Obligation to keep the basic instructions of the 8086 for the processors according to installation of serious problems for the design of new compatible microprocessors X86. The instructions of the 8088-8086 are not frankly easy. Coded between 1 and 5 bytes, they do not make it possible to predict space used by the following instruction. According to a coding with 8 bit of the instructions, an instruction can take several bytes.
Processors 8086-8088 (and olders) have a structure called types CISC (Complex Instruction Set Computer). The first originators of processors added the most possible instructions to allow the user to polish his programs. Nevertheless, these multiple instructions slow down the operation of the microprocessor and are used little in practice. Currently, processors RISC ( Reduced Instruction Set Computer) are used. The number of instructions is reduced, but carried out definitely more quickly. Each complex instruction can be programmed by several simple instructions. The current technique is to give the responsibility of instructions CISC 8086-8088 to re-code them in faster instructions RISC.
Let us take again our Z80 and distinguish the various parts: with the top, an internal bus of data, below an internal bus order and a bus interns of address. Knowing the diagram of the microprocessor-based systems, this is not astonishing. In the part of right-hand side, an UAL (Arithmetic Logic Unit). This UAL is a calculating unit, it is connected to a noted buffer memory the accumulator and through bus to a whole of memory called registers.

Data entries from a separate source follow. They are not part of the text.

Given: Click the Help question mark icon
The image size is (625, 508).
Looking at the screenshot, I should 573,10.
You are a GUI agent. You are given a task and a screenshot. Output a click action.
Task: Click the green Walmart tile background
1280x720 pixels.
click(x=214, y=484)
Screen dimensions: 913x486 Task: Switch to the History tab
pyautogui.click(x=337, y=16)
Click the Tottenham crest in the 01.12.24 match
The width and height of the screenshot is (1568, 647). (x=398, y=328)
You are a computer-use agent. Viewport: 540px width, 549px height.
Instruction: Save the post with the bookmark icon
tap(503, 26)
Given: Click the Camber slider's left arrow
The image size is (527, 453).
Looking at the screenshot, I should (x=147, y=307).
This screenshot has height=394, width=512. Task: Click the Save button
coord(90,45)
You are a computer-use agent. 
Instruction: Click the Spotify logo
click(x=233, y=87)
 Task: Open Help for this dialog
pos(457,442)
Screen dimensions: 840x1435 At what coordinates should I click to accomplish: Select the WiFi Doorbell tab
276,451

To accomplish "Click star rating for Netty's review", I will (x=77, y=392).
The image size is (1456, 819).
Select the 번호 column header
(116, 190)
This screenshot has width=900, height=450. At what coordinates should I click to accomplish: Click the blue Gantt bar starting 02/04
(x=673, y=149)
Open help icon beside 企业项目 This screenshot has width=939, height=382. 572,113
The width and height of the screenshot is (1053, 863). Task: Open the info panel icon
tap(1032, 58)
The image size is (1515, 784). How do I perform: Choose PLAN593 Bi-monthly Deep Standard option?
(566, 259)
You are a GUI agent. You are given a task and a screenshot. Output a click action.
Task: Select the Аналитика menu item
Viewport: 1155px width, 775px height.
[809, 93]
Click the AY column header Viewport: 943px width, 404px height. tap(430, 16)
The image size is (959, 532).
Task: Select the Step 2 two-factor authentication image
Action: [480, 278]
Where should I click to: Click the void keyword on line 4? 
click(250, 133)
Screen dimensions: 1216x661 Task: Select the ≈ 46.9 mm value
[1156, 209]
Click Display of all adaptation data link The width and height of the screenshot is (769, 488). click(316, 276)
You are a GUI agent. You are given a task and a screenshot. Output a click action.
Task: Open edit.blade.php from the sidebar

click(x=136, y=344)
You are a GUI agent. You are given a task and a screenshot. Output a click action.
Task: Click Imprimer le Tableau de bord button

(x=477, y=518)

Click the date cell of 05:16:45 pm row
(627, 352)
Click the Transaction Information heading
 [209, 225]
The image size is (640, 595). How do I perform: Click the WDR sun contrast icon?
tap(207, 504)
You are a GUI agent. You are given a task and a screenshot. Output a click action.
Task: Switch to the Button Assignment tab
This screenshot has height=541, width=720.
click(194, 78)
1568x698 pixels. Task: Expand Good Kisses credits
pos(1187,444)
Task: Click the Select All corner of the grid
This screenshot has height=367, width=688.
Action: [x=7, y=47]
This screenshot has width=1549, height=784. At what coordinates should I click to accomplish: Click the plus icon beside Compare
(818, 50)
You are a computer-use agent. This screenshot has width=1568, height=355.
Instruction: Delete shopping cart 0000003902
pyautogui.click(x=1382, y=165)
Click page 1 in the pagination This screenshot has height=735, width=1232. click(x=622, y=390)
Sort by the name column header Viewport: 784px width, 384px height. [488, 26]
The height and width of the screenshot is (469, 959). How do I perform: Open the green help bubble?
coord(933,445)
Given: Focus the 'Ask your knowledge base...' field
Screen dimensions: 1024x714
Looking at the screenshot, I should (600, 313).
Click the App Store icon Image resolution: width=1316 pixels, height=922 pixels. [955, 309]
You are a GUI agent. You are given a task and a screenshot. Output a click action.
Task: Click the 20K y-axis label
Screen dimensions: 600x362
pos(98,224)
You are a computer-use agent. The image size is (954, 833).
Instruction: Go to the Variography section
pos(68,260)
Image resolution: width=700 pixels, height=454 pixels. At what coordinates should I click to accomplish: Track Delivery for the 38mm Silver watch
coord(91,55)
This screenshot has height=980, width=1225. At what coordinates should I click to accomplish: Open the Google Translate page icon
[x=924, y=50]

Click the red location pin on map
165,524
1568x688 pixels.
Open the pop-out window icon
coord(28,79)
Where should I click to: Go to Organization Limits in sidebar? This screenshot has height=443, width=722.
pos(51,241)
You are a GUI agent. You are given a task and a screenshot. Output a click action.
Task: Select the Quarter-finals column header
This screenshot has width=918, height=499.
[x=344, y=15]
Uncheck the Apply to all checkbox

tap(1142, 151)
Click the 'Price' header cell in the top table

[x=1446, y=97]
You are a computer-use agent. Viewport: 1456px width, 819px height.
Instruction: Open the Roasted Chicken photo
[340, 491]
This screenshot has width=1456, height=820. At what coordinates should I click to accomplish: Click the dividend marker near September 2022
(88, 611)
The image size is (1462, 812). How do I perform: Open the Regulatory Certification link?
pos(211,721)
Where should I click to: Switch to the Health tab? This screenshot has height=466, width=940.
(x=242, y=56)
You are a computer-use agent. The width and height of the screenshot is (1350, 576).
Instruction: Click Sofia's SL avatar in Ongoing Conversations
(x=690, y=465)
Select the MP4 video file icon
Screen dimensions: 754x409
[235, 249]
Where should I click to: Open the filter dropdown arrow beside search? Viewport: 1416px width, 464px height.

In our case, these registers are noted B,C, D... The registers A', B', It... is specific to Z80, but also exists in the 8088. This makes it possible to work with two zones memories which one makes rock. The UAL of left makes it possible to make calculations on addresses. Notice the small incrementor +1 who allows to increase the pointer programs (the address where the next instruction of the program is).
The diagram of the processors of this generation showed the following diagram:
This structure charges an instruction code at the same time, that is to say for an instruction of the type LDA XX XX (loading in the accumulator of the data contained with the address memory XX XX), three cycles of instructions (for LDA and 2 for the address). This condition moreover is met only if the processor charges an instruction by cycle of clock, but it is the case in a system INTEL. As the instructions of the processor current are compatible with the 8088, the sizes of the registers are it too. It is thus impossible to increase the size of these memories to increase the speed of execution.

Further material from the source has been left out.